» **WHAT THE TASK REQUIRES**
Check every line of the entries below for the word "computer", and copy the ones that have it.

━━━ INFORMATION GIVEN

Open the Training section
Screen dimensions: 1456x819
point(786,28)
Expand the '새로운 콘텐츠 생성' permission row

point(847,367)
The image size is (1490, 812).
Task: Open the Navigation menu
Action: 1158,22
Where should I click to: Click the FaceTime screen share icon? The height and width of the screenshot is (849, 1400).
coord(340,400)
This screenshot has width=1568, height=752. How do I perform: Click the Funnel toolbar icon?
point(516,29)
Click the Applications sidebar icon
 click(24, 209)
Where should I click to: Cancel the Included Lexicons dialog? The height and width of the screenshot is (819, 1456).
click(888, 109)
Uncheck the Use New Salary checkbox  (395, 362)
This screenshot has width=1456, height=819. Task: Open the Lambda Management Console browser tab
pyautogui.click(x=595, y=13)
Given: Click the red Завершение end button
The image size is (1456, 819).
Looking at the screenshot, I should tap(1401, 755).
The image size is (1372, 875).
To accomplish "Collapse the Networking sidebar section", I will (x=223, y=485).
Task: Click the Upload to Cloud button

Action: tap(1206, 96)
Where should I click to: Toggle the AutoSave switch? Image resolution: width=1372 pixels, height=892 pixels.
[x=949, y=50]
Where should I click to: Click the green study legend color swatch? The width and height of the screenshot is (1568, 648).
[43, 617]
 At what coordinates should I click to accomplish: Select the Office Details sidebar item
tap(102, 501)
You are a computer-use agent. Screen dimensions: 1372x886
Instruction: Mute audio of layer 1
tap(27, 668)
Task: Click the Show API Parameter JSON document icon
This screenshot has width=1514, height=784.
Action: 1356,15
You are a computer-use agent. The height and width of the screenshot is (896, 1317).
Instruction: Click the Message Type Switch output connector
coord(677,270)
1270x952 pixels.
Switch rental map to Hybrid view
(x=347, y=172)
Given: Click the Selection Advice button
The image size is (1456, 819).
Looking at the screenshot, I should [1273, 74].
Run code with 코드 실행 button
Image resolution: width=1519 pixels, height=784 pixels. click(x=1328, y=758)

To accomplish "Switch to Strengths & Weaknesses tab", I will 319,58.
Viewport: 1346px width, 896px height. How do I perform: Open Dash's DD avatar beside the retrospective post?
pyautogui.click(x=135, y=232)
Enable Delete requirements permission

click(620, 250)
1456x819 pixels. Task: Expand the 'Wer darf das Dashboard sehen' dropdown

━━━━━━

» **EXERCISE OUTPUT**
You are a computer-use agent. Screen dimensions: 1372x886
You are a computer-use agent. The height and width of the screenshot is (896, 1317).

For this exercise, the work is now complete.